No sé cómo nos dimos cuenta de que la situación, para unos muchachos que no pasaban de los 20 años, exigía abandonar la figura de llamar a los camarines de los primeros actores o a los despachos de los empresarios con una comedia debajo del brazo y solicitando su lectura. Esto sí fue lo genial del grupo Arte Nuevo: se trataba de levantar nuestro propio campamento al lado de los cuarteles del sistema. Abrir nuestra propia puerta, en lugar de llamar a las existentes. Esto se hizo después como medio normar de empezar una vida en el teatro: los teatros de cámara y después el movimiento de los teatros independientes tienen, en Madrid, este abuelo, de cuyo nacimiento se cumplen ahora esos 40 años que decía.
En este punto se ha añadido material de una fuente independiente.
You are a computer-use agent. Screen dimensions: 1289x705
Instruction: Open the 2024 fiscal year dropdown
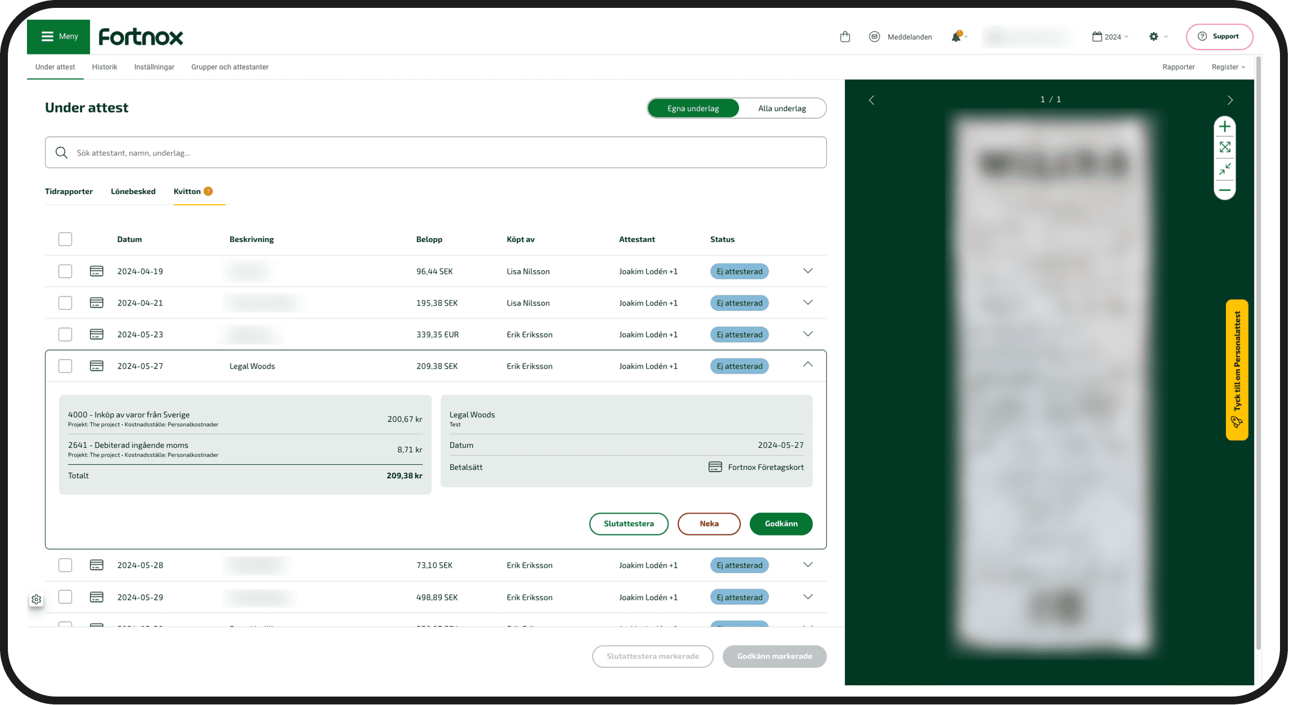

Acabo de decir que no sé cómo nos dimos cuenta, y eso no es verdad. Nada más escribirlo me ha venido a la memoria la siguiente anécdota de mis comienzos en el teatro, cuyo recuerdo puede ser ahora incluso divertido. Alfonso Paso y yo -que nos conocimos durante la guerra civil- habíamos escrito, supongo que en 1944, un drama bastante curioso que se titulaba Un claro de luna (él había escrito los actos primero y tercero, y yo, el segundo). Su madre, Juana Gil Andrés, una actriz catalana que había trabajado con Rafael Rivelles, nos animó a presentarle la obra con su recomendación. Así lo hicimos, y quizá dos semanas después acudimos al teatro Fontalba, donde Rivelles hacía no sé si El gran galeoto, de Echegaray, con Enrique Borrás. Llamamos, un tanto temblorosos, a la puerta de su cuarto, y una voz nos preguntó desde dentro: "¿Quién es?". Dijimos nuestros nombres y que veníamos de parte de Juana Gil Andrés, por lo de nuestra comedia. La puerta no se abrió en seguida. Hubo una larga pausa. Mi tocayo y yo nos miramos con inquietud; pero al poco ya vimos que se entreabría. Se entreabría, he dicho bien, porque no llegó a abrirse del todo. Por la abertura apareció una mano masculina de corte aristocrático, portadora de nuestro libreto: ¡era la mano de Rivelles! Sin saber qué hacer, optamos por coger el libro. Apenas lo hubimos hecho, la puerta volvió a cerrarse suavemente sin que llegáramos a escuchar palabra alguna. Un tanto aturdidos, salimos a la calle, y quién sabe si entonces empezó a nacer el grupo Arte Nuevo. La comedia era policiaca, y trataba de un lunático que asesinaba señoras las noches de luna llena. Por muy pueril que fuera, podría habernos dicho algo, carape, digo yo. ¡Con razón se hablaba por entonces del calvario del autor novel!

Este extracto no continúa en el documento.